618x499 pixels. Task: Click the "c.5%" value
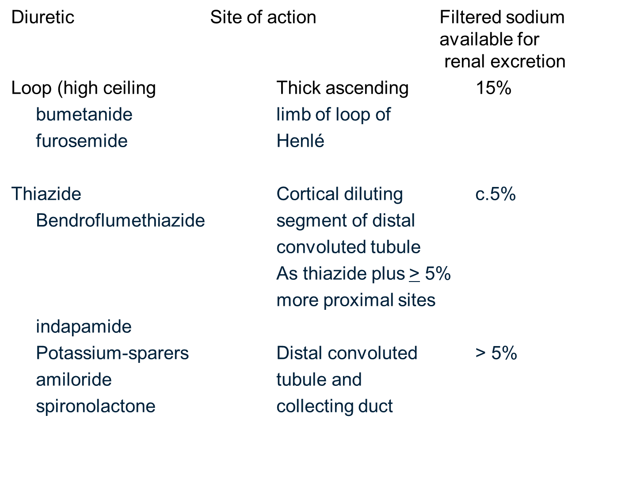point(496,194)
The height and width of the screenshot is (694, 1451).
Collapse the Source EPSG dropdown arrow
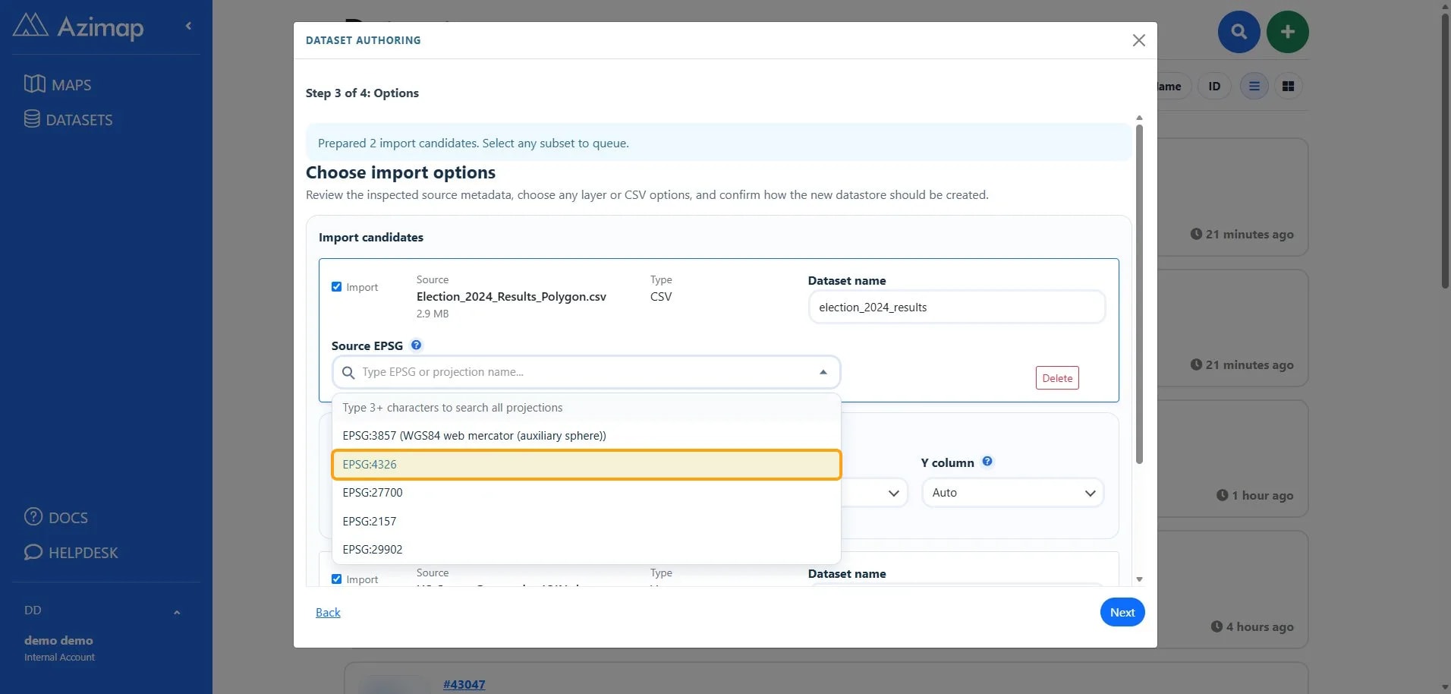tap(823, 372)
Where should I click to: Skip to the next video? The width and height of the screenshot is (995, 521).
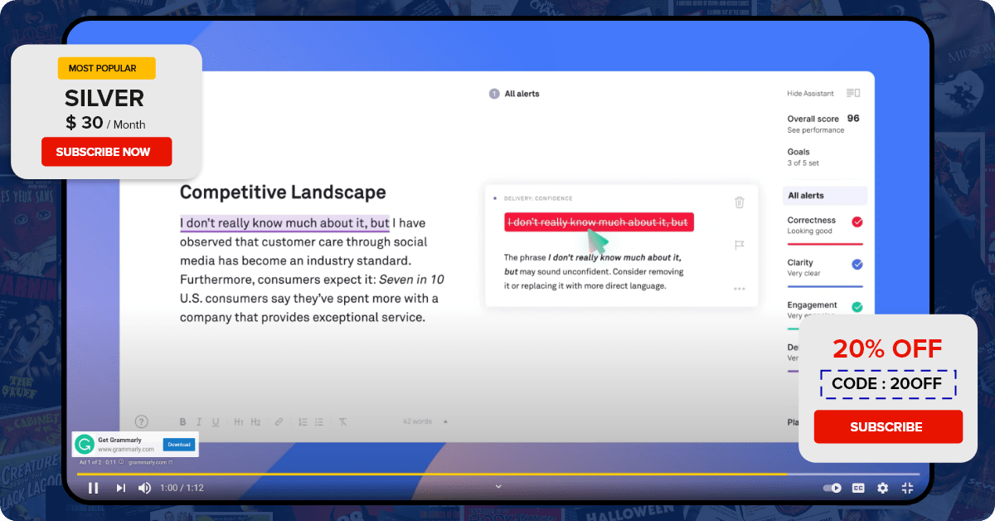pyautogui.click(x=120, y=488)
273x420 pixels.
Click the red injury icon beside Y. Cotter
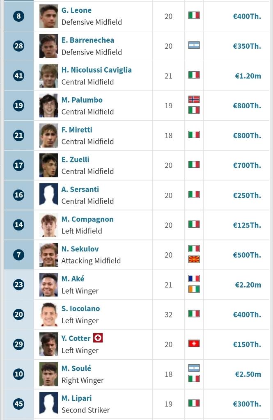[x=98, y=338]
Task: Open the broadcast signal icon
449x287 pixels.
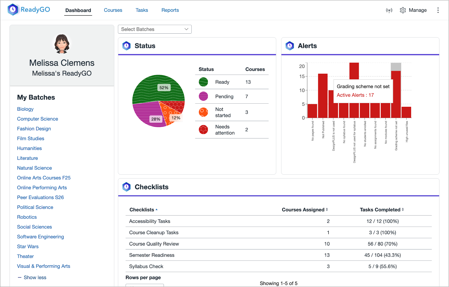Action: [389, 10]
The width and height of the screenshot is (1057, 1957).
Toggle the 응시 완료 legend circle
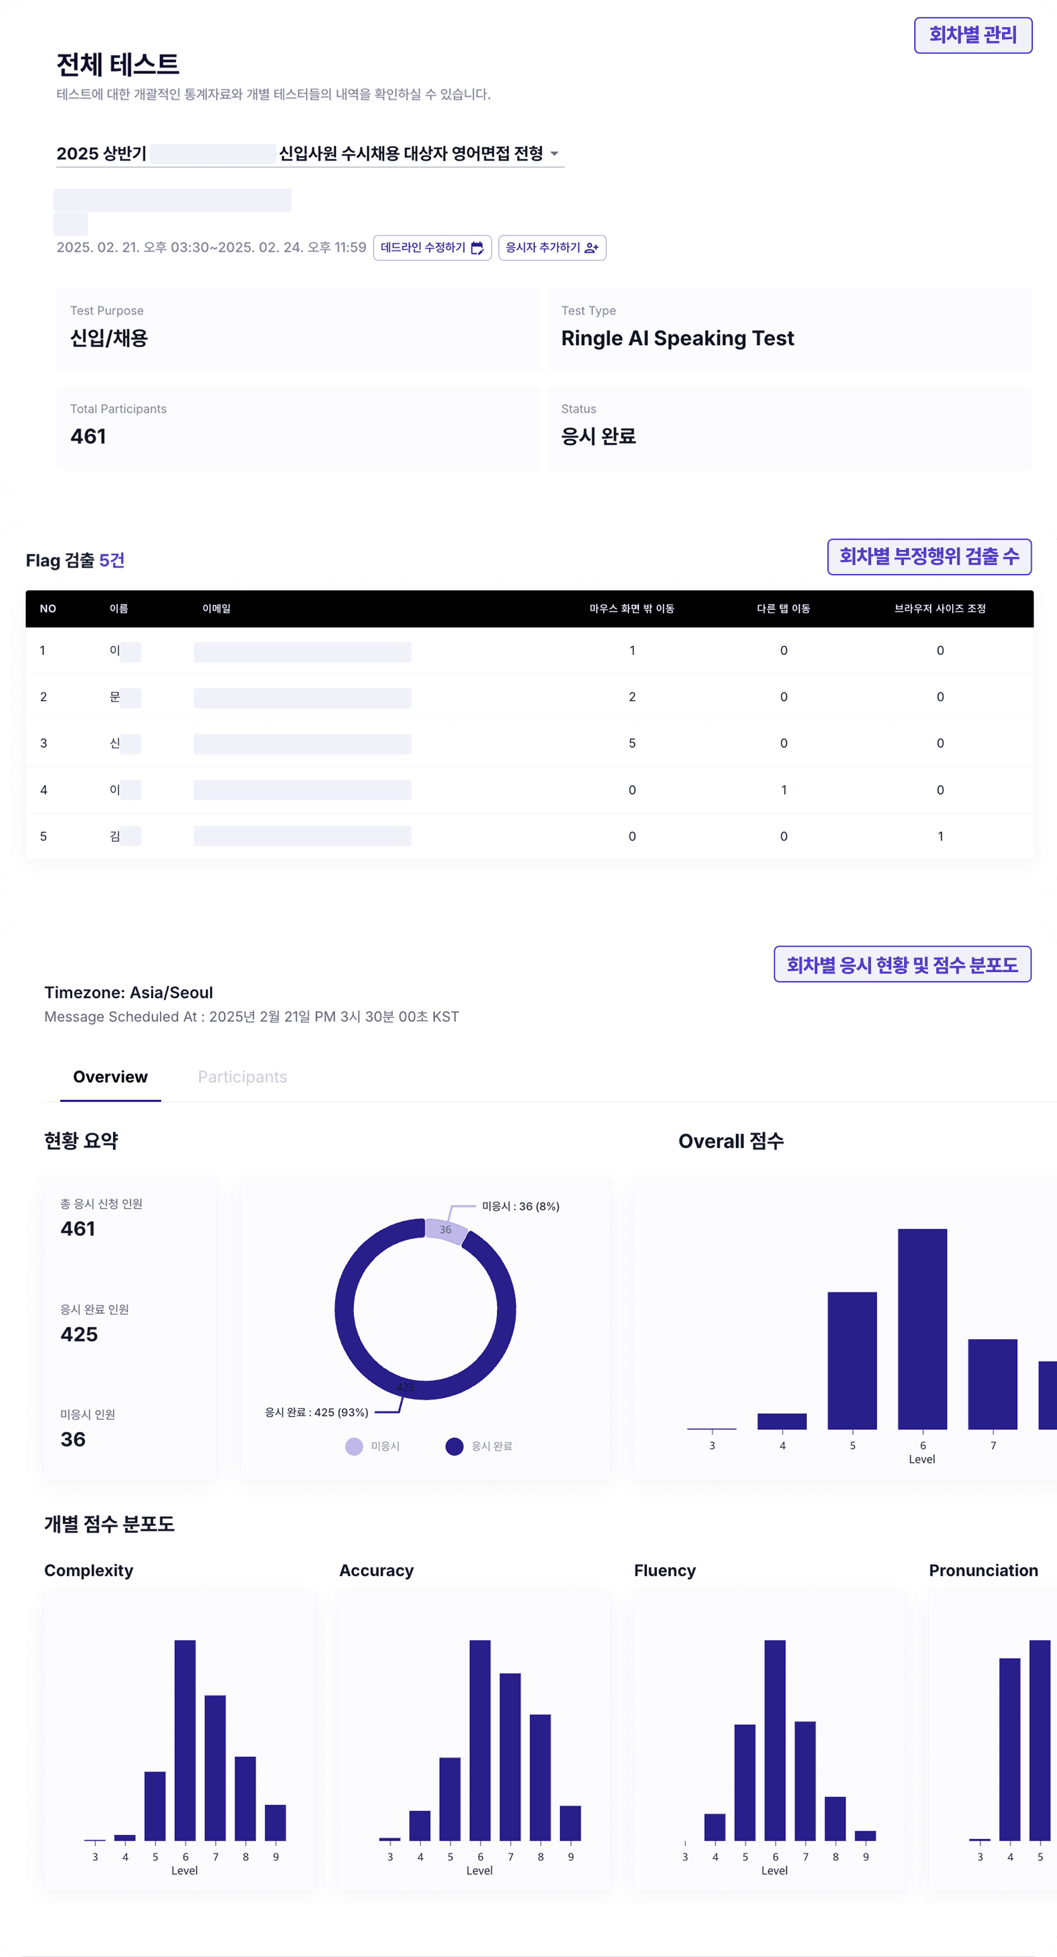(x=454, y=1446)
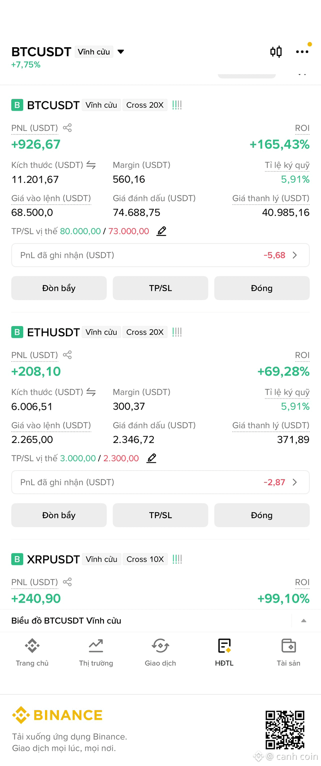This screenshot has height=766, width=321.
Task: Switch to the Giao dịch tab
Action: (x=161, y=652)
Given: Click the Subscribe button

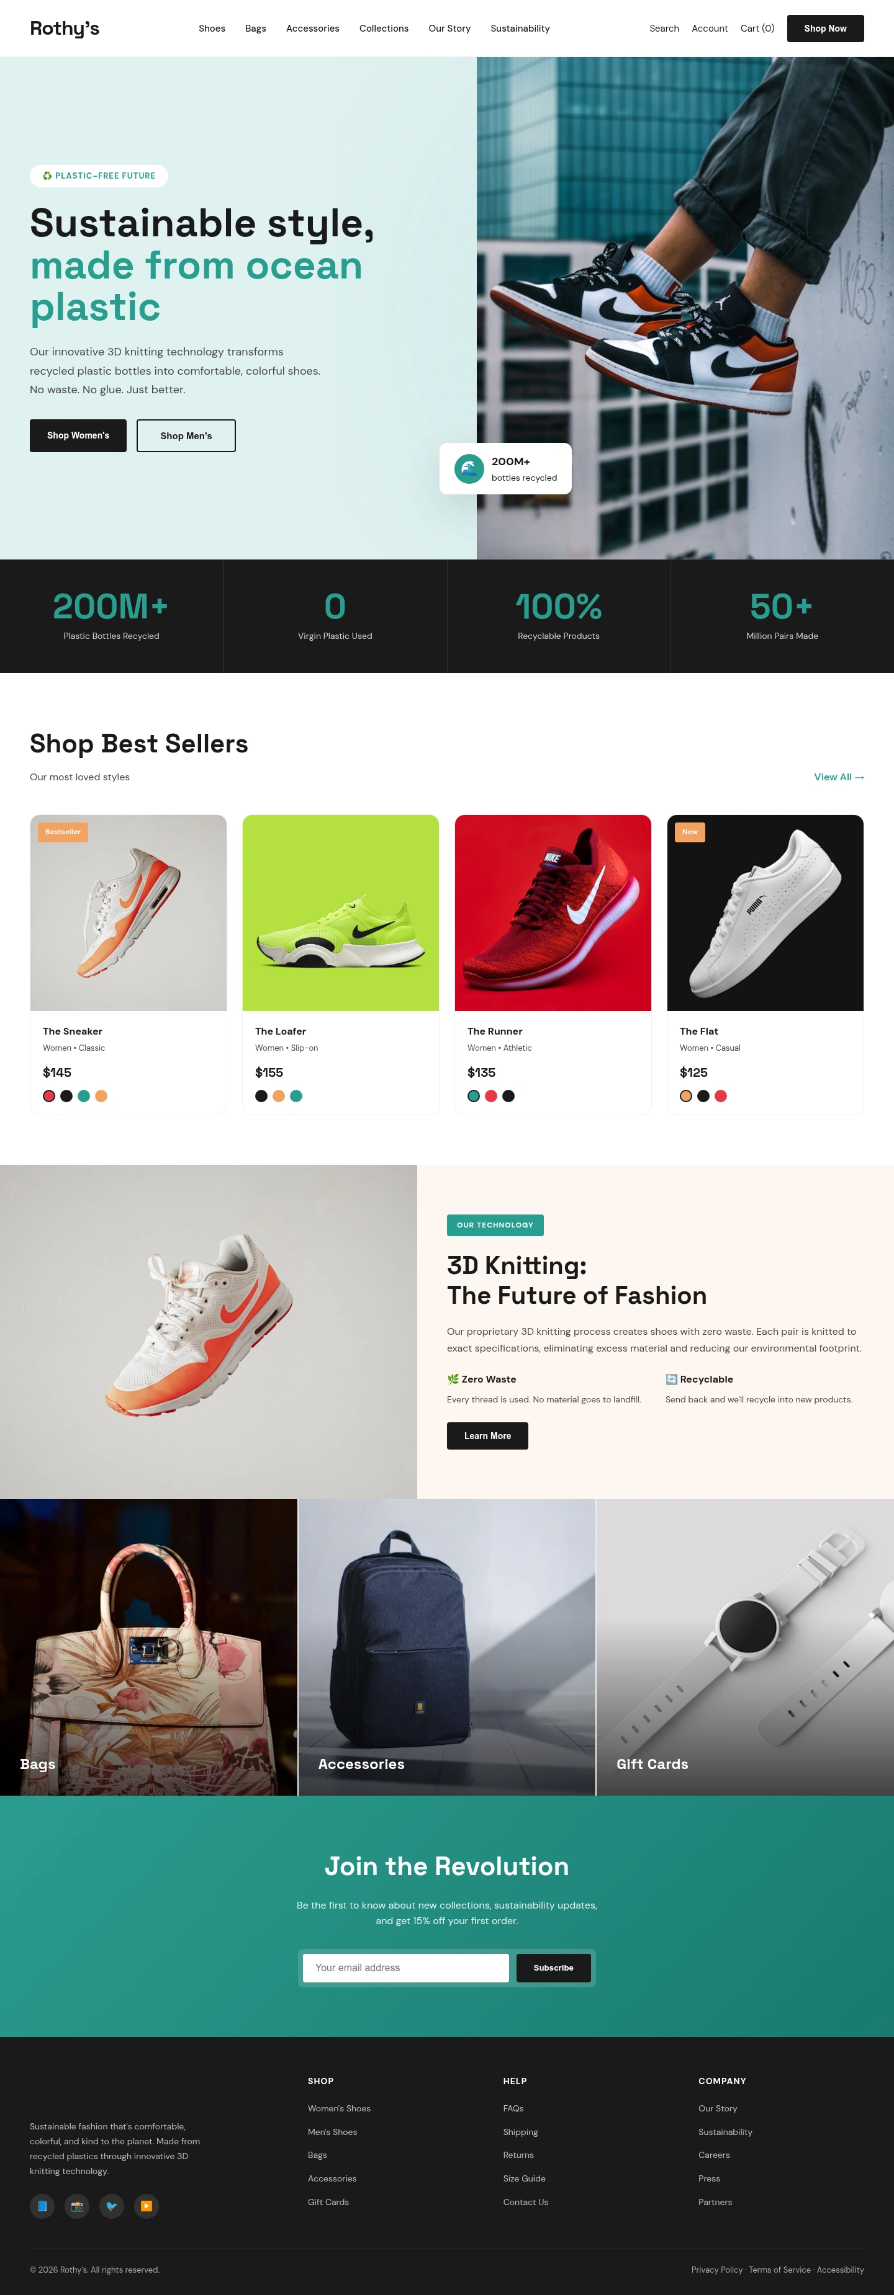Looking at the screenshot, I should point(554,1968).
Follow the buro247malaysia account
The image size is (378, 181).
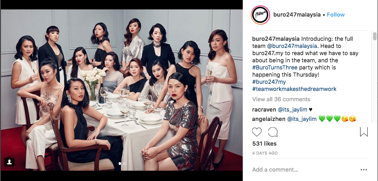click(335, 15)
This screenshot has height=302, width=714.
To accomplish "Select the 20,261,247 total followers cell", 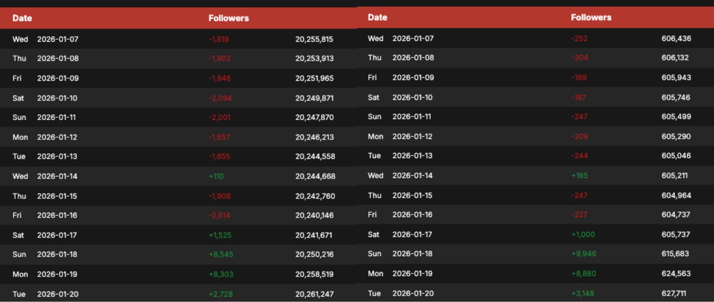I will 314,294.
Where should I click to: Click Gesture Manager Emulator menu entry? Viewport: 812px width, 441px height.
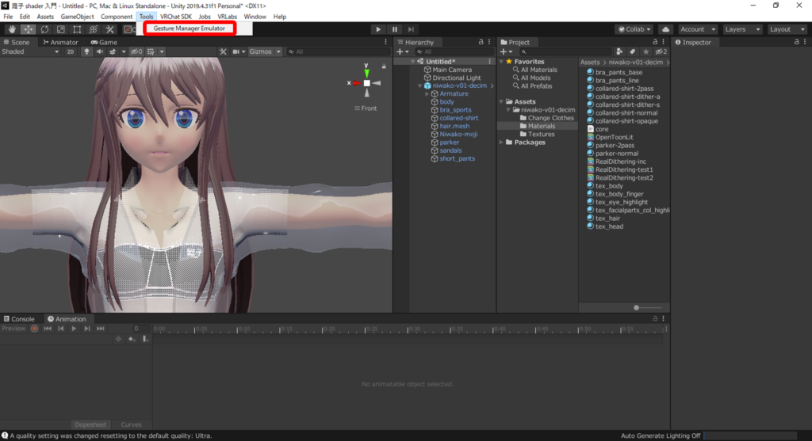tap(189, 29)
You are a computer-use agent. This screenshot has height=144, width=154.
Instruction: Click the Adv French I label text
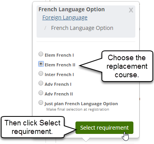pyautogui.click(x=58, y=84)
|---|
*Work instructions*: Return only the lines from the start of the data through the line that contains "This screenshot has height=302, width=714.", please, copying them exactly and omitting all pictures.

*Result of this task*:
618x499 pixels. Task: Click the "c.5%" value
point(496,194)
The height and width of the screenshot is (694, 1451).
Collapse the Source EPSG dropdown arrow
tap(823, 372)
Where should I click to: Skip to the next video? The width and height of the screenshot is (995, 521).
pyautogui.click(x=120, y=488)
273x420 pixels.
Click the red injury icon beside Y. Cotter
[x=98, y=338]
Task: Open the broadcast signal icon
449x287 pixels.
Action: [389, 10]
The width and height of the screenshot is (1057, 1957).
Toggle the 응시 완료 legend circle
(x=454, y=1446)
This screenshot has height=766, width=321.
Task: Switch to the Giao dịch tab
Action: (x=161, y=652)
Given: Click the Subscribe button

Looking at the screenshot, I should point(554,1968).
Follow the buro247malaysia account
The image size is (378, 181).
click(335, 15)
This screenshot has height=302, width=714.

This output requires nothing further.